BIO2010 (Part 1)

The NIH and HHMI organized a much trumpeted report entitled BIO2010: Transforming Undergraduate Education for Future Research Biologists. It came out in 2003 to much acclaim. I reach the crux of it (chapter 2, "A New Biology Curriculum") last night. I don’t like it. I have some basic philosophical objections to their approach, and a lot of quibbles with the details as they stand. In this post I’ll go through the quibbles, and in later ones I’ll attack the underlying philosophy, and propose a curriculum in my turn.

The chapter is organized into a list of core concepts to be taught from biology, physics, chemistry, engineering, and math and computer science, then a set of suggested curricula. I’ve broken my gripes down by section:

Biology: Some of the concepts listed are important ("Biological systems obey the laws of chemistry and physics." and "Lipids assemble with proteins to form membranes, which surround cells to separate them from their environment. Membranes also form distinct compartments within eukaryotic cells.") and I dearly hope they are being taught already. Others are sloppy, tautological, or espouse absurdities such as "holistic" science.
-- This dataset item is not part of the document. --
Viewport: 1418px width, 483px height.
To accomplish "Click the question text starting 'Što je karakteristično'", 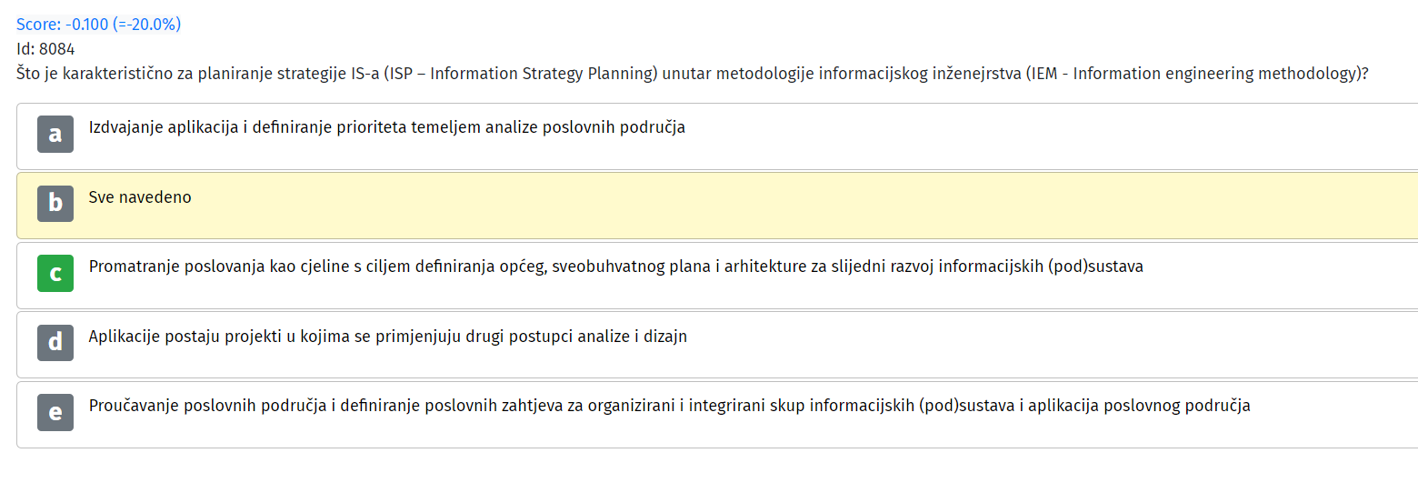I will point(693,74).
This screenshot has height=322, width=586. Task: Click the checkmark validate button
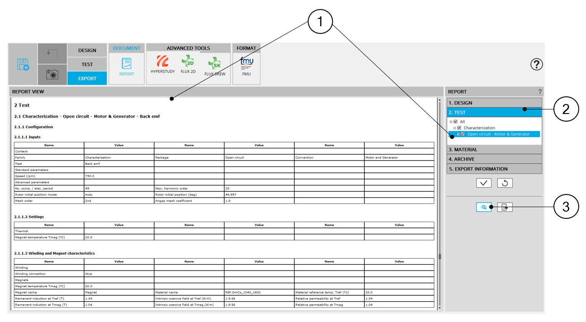[484, 183]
Chemistry: I know almost know chemistry and am not willing to comment on this section except for the fact that "computational methods and modeling" is a bullet point right alongside Lewis structures.

Physics: The physics recommendations largely consist of a standard intro physics course for hard science majors with a few topics moved here or there. This isn’t a bad thing. I think that the best approach would be to take an 1960’s edition of Halliday and Resnick and go through that in a year (for those who don’t know it, the early editions of Halliday and Resnick were clear, comprehensive, and had a doable number of extremely well selected problems).
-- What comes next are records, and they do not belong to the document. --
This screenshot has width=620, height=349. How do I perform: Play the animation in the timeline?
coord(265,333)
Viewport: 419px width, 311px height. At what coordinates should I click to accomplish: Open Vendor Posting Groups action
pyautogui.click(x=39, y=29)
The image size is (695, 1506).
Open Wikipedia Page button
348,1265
The report also wants the students to do learn by interacting with simulations. I can tell you from being on the receiving end of such an attempt and from anecdotal evidence in the community that such approaches are dismal failures. Let the course be analytical and experimental. Leave the computer out of it.

Engineering: Aside from the incredibly broad heading, this has about the only interesting, concrete recommendation in the report. The introduction was written by the biologists who are convinced that systems engineering is all that they might really want. Then someone wrote a curriculum outline for the first third of a really solid neurobiology course. Whoever wrote that, bravo!

Mathematics and Computer Science: Some of the topics confuse me (computability theory? why?). The gist of this section is to give the biology students special math classes where the computer can do all the work for them. Hamming said, "The computer is an extension of the body, not the mind." (I found this quote in the preface to McNeil’s Interactive Data Analysis) I agree that biologists should be able to program, and should really understand what BLAST does. This would be better taught as a one or two semester course on numerical analysis and relevant search methods, plus data structures such as ropes to handle long sequences. And it should be taught in Scheme (or this for the ambitious), not in "higher-level languages such as Matlab, Perl, or C" as the report recommends. Everyone who knows programming languages just stopped taking the computing recommendations of the report seriously with that list.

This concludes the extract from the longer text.